His work, ‘The Disintegration Loops’, paid serendipitous homage to the demise of physical tape when in 2005 he set about re-recording some analogue tape loops he had produced twenty years earlier. As the melodies were transferred from analogue to digital, he realised that the tape itself was disintegrating. As the iron oxide particles turned to dust, they dropped onto the tape machine, chipping away tiny sonorous sections from the sweeping pastoral soundscapes contained therein. By the end of each piece, the tape’s body had been stripped to a clear plastic skeleton.
Basinski continued to record the sound of this decay to produce six meandering loops of haunting sound. Each loop begins brightly, warmly, before becoming a muddled melody, fading into fragmented distortion, static, or quiet. Some of the loops decline within fifteen minutes, whilst others fade for more than an hour. The loops play like accidental improvisation, irregular sound patterns created by the decline of matter over time.

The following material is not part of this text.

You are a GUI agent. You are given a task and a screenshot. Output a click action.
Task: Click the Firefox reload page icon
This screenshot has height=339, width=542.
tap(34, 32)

The story goes that he finished his re-recording in September 2001, at the time that the Twin Towers came down. From his Brooklyn rooftop, he watched the smoke of downtown Manhattan whilst listening to his played back loops, hearing and viewing the ruins of both sound and space.
The demise of the tape loops marks the beginning of a new musical document, while the notes themselves, scattered and divided by the simultaneous processes of physical ageing and technological renewal, produce an ethereal haze in which personal memories might also be effaced. Silence is engraved where symphony once was.
Though his ‘Disintegration Loops’ embody an analogue death, there remains something eternal about the sound of their heaving last breaths.